"Mio papà per me è un esempio. Da bambino lo guardavo e pensavo 'wow, voglio essere come lui'. Avere la sua vita, il suo carattere, la sua voglia. Solo ora mi rendo conto di ciò che è stato. Ad Appiano la sua traccia è indelebile, quando cammini nel centro sportivo si sente che c'è stato Dejan Stankovic". Lo ha detto Filip Stankovic, portiere di proprietà dell'Inter ora in prestito al Volendam, parlando in esclusiva a Gazzetta.it.  

Quando parlate che le dice?
"Di tenere botta. I primi mesi sono stati tosti, mi sono fatto male alla caviglia alla seconda partita e sono rimasto fuori due mesi. Lui, con un’insolita calma zen, mi ha detto di stare tranquillo. 'Arriverà il tuo momento'. E infatti così è stato: ho parato due rigori e siamo primi in classifica".

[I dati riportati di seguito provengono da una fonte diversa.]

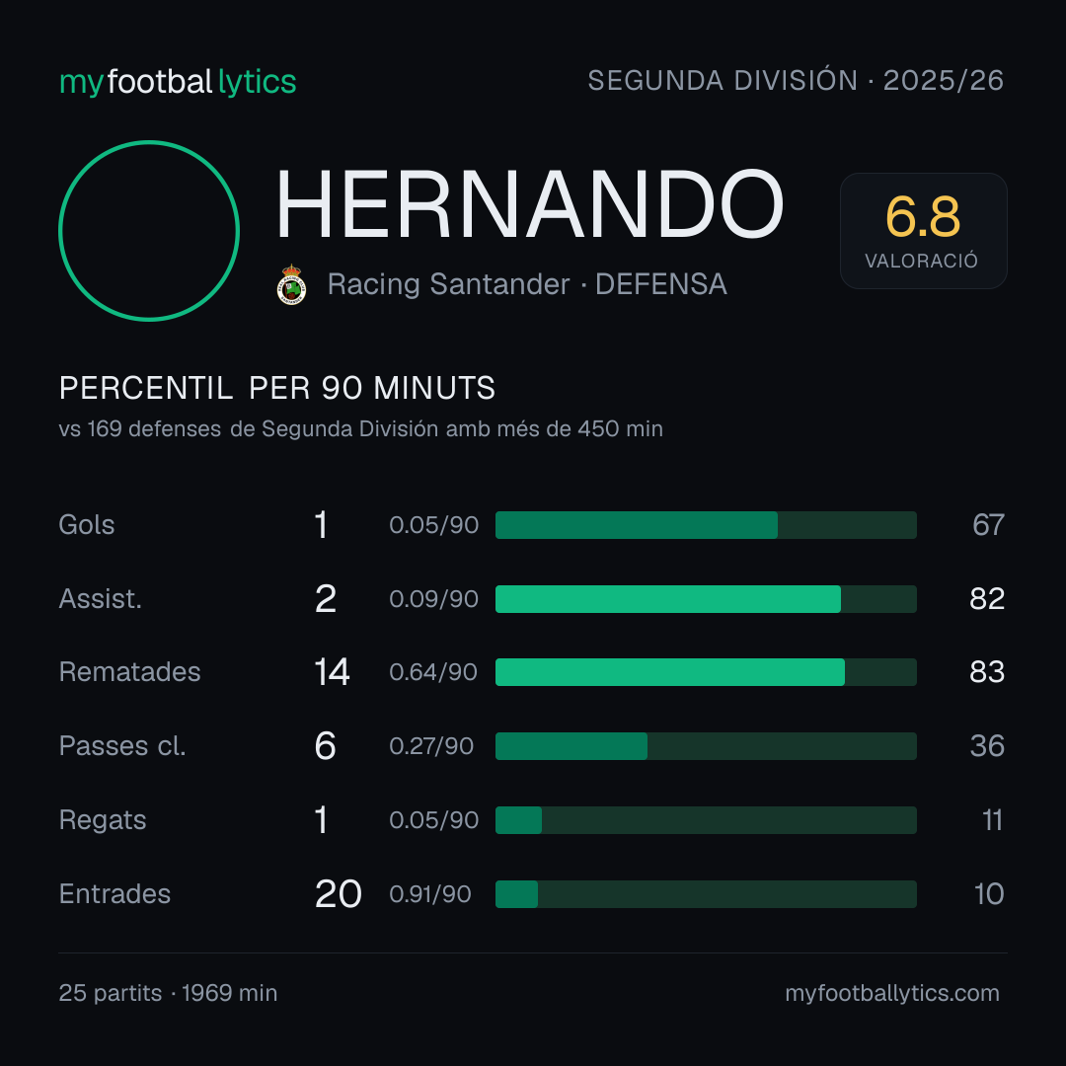Screen dimensions: 1066x1066
Task: Click the Assist. percentile bar
Action: pyautogui.click(x=706, y=599)
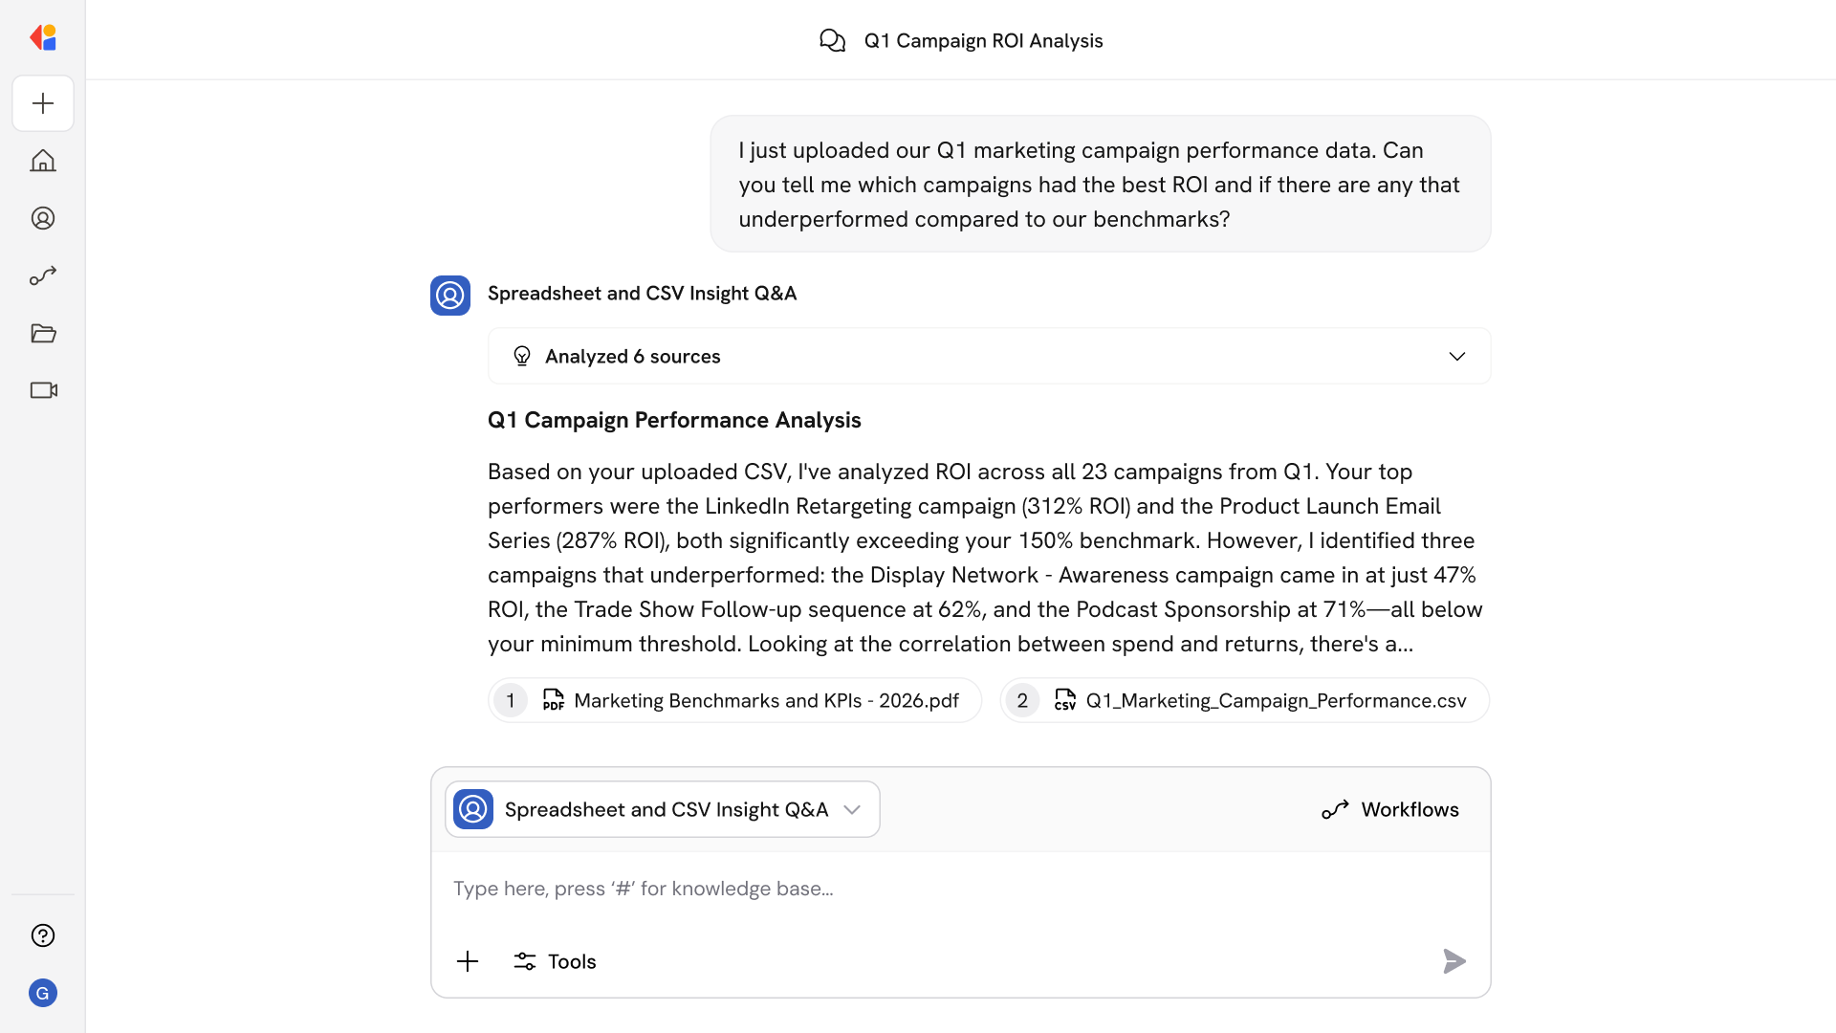
Task: Collapse the agent dropdown chevron in input bar
Action: [852, 808]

Avete lo stesso carattere?
"Sì, ma la storia è diversa. Papà è nato a Belgrado, doveva giocare per vivere e portare il pane a casa, io nasco come il figlio di calciatore. Per alcuni aspetti è stato facile, per altri no. Ricordo i volti di chi diceva 'ecco il figlio di Stankovic, il raccomandato'. Non è mai stato un peso, piuttosto una sfida. 'Ah si? Ora vi faccio vedere io'. L'ho sempre intesa così. Ho dovuto faticare il doppio per prendermi il rispetto che merito, e adesso sono qui. Voglio vincere il campionato".

Cosa rappresentano per lei i nerazzurri?
"Un sentimento. Casa, famiglia. Mio fratello Stefan ha giocato un po’, ma ora ha smesso. Aleksandar, invece, è nelle giovanili. Ha 16 anni e fa il centrocampista. Somiglia a nostro padre. Quando calcia mette le dita come le metteva lui, assurdo". 

Cosa ha imparato da Handanovic?
"Non è uno che parla molto, ti basta guardarlo. È ancora il primo ad arrivare e l’ultimo ad andarsene. Somiglia a papà. A volte, quando ero stanco, lo vedevo lì sul pezzo, a duemila all’ora e mi dicevo 'no, tu non puoi. Hai vent’anni e sei già stanco? Non esiste'. Mi ha spronato a migliorare, lo ammiro". 

Il suo cassetto quanti sogni ha?
"Quattro. Intanto voglio vincere a Volendam, poi giocare nell’Inter, giocare insieme a mio fratello ed essere allenato da papà. Quando ha vinto la Champions ero a Madrid, ho baciato la coppa, ripetere un 10% di ciò che ha fatto lui sarebbe magnifico. A casa ci sono le foto di papà con la Champions tra le mani. Le vedo e mi carico, ma devo lavorare ancora".

Oggi rappresenta la Serbia, ma l’Italia l’ha mai chiamata?
"Diverse volte, ma ho scelto la nazionale di mio padre. Uno Stankovic che gioca per gli azzurri fa un po’ strano. Mi sento anche italiano, sono nato a Roma e spero di vivere a Milano, ma è una scelta di cuore".